The first place Bester shows the interns is two telepaths doing scanning countering exercises. A field agent needs to be able to do this for at least an hour for, without this type of training, no human telepath can do a deep scan for more than 40-45 minutes. Being rated P12 is not enough for tracking down rogue telepaths. Bester is only ruthless – to telepaths – as a last resort. They are family. Next, they are watching a vid about a blip that was tracked down and brought back to the Corps when a woman enters and whispers in Bester’s ear. He ends the vid, as a situation has come up.

The situation is the dead man from earlier, another telepath. The killer was his roommate, who had apparently been acting strange recently. Sometimes this happens in training, and most get over it. Not this time. Drake wants Bester to find and bring back the rogue. Because he’s a P10, which makes him dangerous, and because the victim was one of Bester’s students.

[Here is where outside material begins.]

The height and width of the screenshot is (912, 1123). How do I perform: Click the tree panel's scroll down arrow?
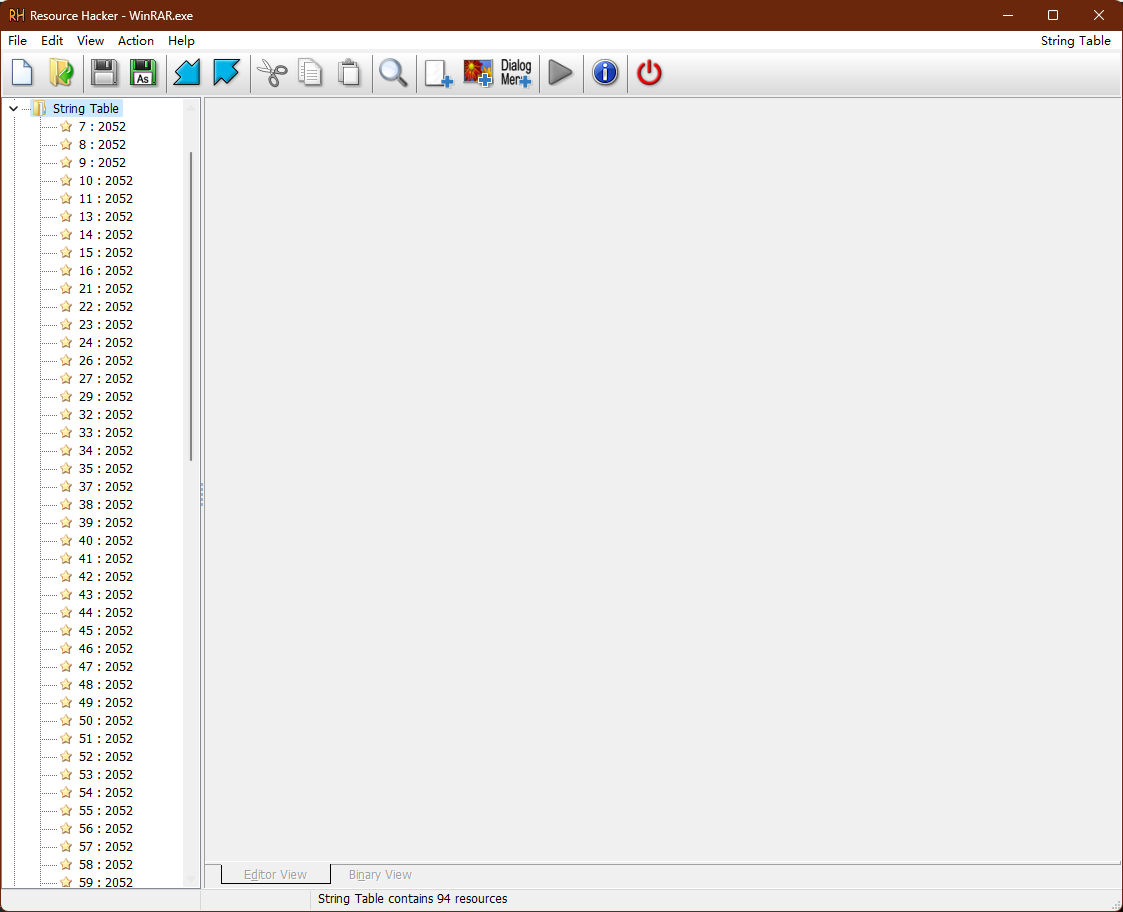191,879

Later, Bester is in his room when Lauren enters. She wants to know more about Bester, and is attracted to him, but he explains his heart is already taken. After Lauren leaves, there’s another knock, but this time it’s Drake. The suspect has booked passage on a commercial transport to Bester’s favourite place in the whole universe. Babylon 5.

At a briefing, Drake says that the suspect is Jonathan Harris. They don’t know why he’s behaving like this, but he doesn’t have much money. Babylon 5 may be a distraction, but Bester and his team are heading there anyway. When Chen asks about transport security stopping Harris, he’s told that, without training, mundanes wouldn’t have a chance against a P10. Plus, it’s an internal Psi Corps problem, a family matter, and it’s important that mundanes believes nothing ever goes wrong between these walls. That’s how they are kept out. Drake warns Bester afterwards that Harris is trained in attack probes. He’s a mind shredder.

Harris is on Babylon 5 and he asks to join a gambling game. If he’s a strong enough telepath, he may have an advantage. And he approaches the table with the comment that he has never played the game before, and asks the other players if they can tell him the rules. Which really should have been a warning sign. Bester, Lauren and Chen are on a shuttle that is leaving a mothership in hyperspace. One that remains there, servicing missions, only coming out for repairs. Waiting until the Corps needs it. Just like all the others. Well, that’s worrying. When they arrive on the station, Zack is not pleased to see Bester – going by the comment about him arriving to annex the Sudetenland. There are problems with Harris, because he’s more powerful than he should be. He also talks about getting ‘him’ upset.

Bester has appeared in episodes before, but this episode focuses completely on him for the first time. Of the regular cast, only Zack and Dr Franklin are seen. More is learned about the Psi Corps, and it’s definitely disturbing. Hidden warships in hyperspace and a brutal disregard of ‘mundanes.’ It’s no wonder, given how the Corps is brainwashing its members, that the Telepath War mentioned in “The Deconstruction of Falling Stars”, took place.